Extracted text:
"""
Book Reviews

Lost in Wyoming: Stories – My Book Review

Lost in Wyoming: Stories Lost in Wyoming: Stories

by Scott Sadil

My rating: 4 of 5 stars

There have been a couple of blog posts by various people (myself included) over the past year or so decrying what has been called either the X-games or extreme fly fishing approach among some of the “new breed” of anglers. Some books and especially DVDs seem to gravitate in that direction. There is plenty of debate as to whether fly fishing can indeed be an extreme sport–how extreme can one get in fly fishing?

But the issue isn’t whether the sport is “extreme,” it’s about the attitude a small segment of anglers brings to the sport–an in-your-face, braggadocio, “Outta my way, we’re gonna stick some pigs today!” mentality they bring to the water. It seems more about domination, about asserting their will over the elements and the fish: it’s about their conquests. (So as not to improperly malign any extreme sport or x-game participant, maybe we should call those with this mentality The Dominators, The Braggadocios, or possibly The Conquistadors.)

Conquests versus relationships. As soon as a fish is caught, isn’t that a conquest? Well, as soon as you “get the girl,” is *that* a conquest? It depends on the attitude of the one doing the getting, and what they want out of the experience–do they want a relationship or a conquest?

Scott Sadil brings us 12 stories about relationships, not conquests. Relationships between people who are dating, married, families, parent and child, teacher and student, faithful and unfaithful, and humans and nature. He seems to know the human condition concerning relationships as one having lived the life he writes about. Yet the characters in the book don’t bring Sadil’s knowledge with them to the stories, rather, they are searching to understand what they know about the experiences they’ve had.
"""
The task: Write what comes next in the review of Lost in Wyoming: Stories, continuing from its final sentence.

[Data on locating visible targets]
"""
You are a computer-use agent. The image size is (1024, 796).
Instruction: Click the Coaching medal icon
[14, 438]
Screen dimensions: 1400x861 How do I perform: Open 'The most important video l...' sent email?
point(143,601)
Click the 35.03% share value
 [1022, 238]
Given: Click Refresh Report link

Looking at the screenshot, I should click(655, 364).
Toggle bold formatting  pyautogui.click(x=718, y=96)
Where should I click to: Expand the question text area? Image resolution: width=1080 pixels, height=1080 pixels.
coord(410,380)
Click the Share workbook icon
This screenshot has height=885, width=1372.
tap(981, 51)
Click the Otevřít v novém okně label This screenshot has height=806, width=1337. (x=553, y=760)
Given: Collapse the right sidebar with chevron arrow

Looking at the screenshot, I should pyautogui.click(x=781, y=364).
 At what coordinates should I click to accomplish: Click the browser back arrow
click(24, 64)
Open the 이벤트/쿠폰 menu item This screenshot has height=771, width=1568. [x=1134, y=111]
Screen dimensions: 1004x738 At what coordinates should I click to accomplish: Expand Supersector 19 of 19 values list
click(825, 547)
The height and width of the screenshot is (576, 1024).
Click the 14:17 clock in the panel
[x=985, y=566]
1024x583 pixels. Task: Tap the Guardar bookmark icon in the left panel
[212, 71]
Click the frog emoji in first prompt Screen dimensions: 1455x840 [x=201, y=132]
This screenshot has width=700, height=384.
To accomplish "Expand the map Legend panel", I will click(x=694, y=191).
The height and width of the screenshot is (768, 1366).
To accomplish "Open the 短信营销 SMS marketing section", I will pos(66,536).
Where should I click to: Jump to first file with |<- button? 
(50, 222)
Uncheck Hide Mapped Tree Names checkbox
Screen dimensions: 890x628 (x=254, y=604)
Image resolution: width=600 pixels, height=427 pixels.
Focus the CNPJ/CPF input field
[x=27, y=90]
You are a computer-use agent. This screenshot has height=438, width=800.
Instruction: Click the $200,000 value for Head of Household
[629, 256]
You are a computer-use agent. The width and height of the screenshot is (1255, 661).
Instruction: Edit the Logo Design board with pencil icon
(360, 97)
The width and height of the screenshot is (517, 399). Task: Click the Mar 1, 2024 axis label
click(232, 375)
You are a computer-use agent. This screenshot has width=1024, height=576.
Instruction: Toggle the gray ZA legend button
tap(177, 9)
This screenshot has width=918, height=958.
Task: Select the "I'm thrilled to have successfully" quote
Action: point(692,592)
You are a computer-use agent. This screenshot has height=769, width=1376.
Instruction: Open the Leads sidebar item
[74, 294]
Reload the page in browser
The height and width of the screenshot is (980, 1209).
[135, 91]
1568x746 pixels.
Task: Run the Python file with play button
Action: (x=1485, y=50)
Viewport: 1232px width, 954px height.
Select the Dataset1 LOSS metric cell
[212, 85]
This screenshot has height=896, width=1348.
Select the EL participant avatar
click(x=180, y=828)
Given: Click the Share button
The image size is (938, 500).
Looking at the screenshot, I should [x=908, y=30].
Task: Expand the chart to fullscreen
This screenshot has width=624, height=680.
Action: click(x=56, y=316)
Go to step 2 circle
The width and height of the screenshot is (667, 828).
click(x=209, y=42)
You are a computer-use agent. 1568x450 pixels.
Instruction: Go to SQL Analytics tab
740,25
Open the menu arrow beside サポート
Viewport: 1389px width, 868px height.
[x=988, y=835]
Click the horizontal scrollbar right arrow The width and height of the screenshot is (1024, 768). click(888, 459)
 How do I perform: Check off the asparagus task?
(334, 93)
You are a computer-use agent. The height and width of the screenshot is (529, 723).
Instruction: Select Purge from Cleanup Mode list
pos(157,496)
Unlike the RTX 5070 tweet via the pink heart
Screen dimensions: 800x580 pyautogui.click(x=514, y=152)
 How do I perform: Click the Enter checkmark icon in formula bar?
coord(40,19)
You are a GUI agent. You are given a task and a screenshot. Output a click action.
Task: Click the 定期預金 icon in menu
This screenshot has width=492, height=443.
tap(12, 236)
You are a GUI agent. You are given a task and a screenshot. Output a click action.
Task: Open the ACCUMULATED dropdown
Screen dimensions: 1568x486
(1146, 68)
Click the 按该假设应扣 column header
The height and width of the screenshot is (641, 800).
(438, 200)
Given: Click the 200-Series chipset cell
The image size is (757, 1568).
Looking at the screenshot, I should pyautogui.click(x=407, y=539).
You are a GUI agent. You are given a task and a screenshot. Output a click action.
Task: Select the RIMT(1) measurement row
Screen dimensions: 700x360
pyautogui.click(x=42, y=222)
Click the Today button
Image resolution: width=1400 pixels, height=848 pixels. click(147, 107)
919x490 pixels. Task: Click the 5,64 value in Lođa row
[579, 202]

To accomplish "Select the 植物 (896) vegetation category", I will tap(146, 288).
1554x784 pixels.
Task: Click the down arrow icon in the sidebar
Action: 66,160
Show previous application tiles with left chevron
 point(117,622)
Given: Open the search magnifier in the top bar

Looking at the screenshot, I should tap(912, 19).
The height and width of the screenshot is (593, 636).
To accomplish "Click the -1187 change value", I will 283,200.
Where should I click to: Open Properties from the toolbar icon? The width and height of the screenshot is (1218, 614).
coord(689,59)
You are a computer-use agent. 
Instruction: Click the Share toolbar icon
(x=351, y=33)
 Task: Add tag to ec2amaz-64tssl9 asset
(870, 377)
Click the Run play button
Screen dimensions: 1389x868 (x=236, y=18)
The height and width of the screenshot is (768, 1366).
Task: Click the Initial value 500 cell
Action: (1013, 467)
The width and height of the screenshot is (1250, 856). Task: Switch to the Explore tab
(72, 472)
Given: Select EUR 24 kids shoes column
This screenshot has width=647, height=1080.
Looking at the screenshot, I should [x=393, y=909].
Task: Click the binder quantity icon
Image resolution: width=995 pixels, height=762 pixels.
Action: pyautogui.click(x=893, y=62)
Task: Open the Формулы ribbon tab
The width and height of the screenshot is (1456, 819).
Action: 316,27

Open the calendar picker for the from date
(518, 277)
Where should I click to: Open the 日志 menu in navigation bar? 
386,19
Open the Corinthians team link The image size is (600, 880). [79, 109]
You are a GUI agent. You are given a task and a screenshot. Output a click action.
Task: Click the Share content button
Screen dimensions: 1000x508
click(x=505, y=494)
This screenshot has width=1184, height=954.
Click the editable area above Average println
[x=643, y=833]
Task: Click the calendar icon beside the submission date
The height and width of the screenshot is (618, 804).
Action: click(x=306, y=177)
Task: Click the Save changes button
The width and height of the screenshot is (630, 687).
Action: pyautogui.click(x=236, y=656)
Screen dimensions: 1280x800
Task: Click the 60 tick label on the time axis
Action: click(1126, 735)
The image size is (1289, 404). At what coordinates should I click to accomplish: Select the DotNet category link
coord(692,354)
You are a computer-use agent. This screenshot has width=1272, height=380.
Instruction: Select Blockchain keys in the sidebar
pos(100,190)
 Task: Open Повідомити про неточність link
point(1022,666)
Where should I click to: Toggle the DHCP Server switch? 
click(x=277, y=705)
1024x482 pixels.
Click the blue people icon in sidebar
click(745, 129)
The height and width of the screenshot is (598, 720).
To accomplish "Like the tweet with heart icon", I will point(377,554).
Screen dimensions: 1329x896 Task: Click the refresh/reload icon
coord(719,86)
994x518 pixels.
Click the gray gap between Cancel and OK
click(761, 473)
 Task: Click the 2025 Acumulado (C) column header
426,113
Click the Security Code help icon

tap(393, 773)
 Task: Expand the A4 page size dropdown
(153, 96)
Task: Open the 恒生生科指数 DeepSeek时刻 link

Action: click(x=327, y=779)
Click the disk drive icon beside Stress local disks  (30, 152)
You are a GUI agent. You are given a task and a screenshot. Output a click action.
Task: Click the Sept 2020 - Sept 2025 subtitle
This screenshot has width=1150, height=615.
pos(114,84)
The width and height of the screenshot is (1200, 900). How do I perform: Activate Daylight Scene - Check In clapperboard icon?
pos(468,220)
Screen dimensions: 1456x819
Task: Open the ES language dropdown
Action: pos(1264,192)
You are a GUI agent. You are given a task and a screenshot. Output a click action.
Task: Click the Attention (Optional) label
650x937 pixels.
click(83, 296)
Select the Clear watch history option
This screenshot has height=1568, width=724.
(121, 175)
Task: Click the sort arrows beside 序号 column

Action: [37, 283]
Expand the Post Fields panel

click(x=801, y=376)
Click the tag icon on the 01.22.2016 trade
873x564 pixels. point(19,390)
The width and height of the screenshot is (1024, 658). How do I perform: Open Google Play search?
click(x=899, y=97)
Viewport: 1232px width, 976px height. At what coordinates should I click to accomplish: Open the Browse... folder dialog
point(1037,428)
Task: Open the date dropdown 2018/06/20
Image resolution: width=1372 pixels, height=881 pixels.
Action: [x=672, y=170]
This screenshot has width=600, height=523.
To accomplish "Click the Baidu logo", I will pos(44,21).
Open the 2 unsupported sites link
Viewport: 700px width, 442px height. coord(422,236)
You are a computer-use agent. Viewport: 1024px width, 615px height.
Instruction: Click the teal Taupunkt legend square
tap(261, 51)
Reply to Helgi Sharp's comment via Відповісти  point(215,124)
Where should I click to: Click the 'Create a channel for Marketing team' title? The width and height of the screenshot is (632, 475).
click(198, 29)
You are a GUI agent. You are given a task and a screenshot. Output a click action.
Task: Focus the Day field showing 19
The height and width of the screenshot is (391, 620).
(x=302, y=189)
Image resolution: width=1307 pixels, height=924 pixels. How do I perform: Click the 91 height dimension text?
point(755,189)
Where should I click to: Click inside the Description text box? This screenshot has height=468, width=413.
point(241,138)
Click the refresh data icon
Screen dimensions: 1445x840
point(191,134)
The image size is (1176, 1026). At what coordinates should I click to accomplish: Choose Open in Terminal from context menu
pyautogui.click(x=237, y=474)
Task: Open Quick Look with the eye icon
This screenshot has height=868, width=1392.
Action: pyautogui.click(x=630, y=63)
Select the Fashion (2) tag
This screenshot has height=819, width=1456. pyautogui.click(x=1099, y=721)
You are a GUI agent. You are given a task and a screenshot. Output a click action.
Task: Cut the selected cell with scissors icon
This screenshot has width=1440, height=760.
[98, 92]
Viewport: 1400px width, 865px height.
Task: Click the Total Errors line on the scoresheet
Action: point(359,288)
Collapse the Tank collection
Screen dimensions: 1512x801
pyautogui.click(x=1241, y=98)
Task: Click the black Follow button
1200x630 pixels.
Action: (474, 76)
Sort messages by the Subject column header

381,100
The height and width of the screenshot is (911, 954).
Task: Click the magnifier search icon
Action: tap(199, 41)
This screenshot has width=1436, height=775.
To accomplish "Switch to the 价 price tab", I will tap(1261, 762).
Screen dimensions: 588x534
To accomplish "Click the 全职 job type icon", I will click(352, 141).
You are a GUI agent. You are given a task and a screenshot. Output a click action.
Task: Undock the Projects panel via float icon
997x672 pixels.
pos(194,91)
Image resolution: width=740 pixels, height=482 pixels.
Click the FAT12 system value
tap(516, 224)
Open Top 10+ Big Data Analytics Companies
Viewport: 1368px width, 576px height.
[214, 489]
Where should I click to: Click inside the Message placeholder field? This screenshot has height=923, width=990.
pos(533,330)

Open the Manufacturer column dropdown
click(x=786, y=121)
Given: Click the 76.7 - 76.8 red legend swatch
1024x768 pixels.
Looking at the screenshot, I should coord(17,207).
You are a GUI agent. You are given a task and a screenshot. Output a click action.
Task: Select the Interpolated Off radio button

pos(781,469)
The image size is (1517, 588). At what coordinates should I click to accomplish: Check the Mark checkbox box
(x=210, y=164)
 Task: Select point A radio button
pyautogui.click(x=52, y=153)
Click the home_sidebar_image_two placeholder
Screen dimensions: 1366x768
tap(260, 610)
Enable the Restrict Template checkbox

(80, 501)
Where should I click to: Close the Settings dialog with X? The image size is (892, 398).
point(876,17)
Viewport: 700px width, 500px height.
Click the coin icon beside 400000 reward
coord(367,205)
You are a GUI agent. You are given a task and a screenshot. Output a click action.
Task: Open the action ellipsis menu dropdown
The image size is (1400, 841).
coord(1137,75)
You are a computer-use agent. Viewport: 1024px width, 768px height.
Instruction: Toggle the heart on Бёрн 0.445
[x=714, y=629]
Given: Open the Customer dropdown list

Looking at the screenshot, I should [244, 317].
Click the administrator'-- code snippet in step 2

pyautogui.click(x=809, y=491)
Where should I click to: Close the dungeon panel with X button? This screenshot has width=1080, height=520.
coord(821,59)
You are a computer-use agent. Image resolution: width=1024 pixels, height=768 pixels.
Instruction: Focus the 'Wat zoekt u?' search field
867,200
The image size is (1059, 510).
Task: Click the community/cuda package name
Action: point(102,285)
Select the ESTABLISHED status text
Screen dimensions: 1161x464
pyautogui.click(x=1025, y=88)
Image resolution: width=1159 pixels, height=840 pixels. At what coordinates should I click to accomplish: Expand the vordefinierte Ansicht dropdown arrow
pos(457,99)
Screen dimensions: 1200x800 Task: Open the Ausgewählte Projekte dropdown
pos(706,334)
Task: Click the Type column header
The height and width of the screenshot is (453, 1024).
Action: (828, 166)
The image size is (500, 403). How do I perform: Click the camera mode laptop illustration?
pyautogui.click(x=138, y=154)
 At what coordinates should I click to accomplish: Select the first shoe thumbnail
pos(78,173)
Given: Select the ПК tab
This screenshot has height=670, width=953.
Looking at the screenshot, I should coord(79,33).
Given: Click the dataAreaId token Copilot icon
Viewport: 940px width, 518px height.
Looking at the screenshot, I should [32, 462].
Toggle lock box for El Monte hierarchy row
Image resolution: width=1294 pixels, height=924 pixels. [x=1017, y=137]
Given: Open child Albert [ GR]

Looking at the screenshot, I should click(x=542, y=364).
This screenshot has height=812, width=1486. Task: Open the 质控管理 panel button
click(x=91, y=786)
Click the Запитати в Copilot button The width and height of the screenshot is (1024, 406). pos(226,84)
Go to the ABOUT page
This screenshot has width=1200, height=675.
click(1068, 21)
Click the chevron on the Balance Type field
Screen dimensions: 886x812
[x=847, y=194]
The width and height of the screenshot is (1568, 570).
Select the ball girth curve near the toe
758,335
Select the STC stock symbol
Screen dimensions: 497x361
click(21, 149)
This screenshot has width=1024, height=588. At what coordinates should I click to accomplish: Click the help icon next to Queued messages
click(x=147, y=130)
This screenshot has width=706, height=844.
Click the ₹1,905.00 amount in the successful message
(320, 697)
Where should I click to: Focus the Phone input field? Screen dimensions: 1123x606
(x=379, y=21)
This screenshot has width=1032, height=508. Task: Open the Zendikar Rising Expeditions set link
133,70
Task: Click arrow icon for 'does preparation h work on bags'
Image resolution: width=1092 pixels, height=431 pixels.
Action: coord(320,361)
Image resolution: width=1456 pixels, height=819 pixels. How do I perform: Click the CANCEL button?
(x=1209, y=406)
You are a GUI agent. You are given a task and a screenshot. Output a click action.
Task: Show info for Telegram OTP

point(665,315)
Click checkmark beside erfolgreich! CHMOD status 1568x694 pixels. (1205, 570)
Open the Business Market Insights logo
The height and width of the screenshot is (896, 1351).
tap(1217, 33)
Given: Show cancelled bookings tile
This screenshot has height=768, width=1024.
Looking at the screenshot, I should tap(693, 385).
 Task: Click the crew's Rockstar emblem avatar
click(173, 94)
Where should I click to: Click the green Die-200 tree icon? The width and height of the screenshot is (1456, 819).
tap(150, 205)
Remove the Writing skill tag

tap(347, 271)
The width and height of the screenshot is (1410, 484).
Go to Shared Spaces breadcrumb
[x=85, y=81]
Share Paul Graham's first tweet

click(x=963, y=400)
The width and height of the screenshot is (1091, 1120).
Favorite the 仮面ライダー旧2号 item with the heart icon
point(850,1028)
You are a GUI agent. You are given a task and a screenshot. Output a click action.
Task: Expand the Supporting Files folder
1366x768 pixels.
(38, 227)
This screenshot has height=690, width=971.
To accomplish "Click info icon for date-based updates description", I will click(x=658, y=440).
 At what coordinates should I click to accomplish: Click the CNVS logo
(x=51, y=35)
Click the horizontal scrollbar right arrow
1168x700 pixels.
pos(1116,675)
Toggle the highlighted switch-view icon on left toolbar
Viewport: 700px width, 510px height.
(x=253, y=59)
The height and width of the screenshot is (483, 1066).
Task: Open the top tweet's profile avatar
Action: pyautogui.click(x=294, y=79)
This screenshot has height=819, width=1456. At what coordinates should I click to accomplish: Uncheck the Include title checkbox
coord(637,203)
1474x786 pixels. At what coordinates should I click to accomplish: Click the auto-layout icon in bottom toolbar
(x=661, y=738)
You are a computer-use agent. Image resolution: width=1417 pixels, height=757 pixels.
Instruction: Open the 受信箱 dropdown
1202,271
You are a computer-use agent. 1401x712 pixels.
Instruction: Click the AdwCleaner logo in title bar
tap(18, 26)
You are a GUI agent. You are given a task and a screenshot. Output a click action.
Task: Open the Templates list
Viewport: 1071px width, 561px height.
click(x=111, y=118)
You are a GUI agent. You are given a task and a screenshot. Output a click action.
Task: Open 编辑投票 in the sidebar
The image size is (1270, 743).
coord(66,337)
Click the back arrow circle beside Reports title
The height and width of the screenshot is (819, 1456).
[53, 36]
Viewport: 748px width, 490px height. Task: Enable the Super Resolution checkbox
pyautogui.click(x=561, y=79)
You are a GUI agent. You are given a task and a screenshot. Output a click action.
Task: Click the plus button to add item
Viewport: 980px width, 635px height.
"""
Output:
Like Dori Cromwell in “Slate Blue.” She is a poet married to a successful businessman. Her first volume of poetry was published seven years previously, her husband thought that would be an end to any further desires to publish. Unknown to him, she harbored a desire to produce more work to show she wasn’t a one-hit-wonder. This unfulfilled need causes her to feel in a

…state of near numbness, her only feeling of late a gnawing sense of starvation, as if she is living off old toast and dried fruit–enough, maybe, to keep her alive, but she can feel parts of herself grown weak from malnutrition, her mind and heart atrophied at the edges…

Unlike many other fishing books, most of the main characters in these stories are not in, what most of the world considers, “the prime” of their life. These characters are often in their 50s and beyond. Some of them are grandparents. Some of them have been divorced. Most of them lead professional lives. They have experienced life and the relationships, whether flourishing or struggling, that come with a life lived.

One thing refreshing about the book is that these are not your Conquistador’s characters with sleek, toned bodies wildly dashing from one conquest to the next, but rather include the sagging, wrinkled bodies of those making deliberate decisions about what they want in life, such as Elliot Merrick in “Lake Albion,” while trying to court a single, retired gal “who sets his heart racing.”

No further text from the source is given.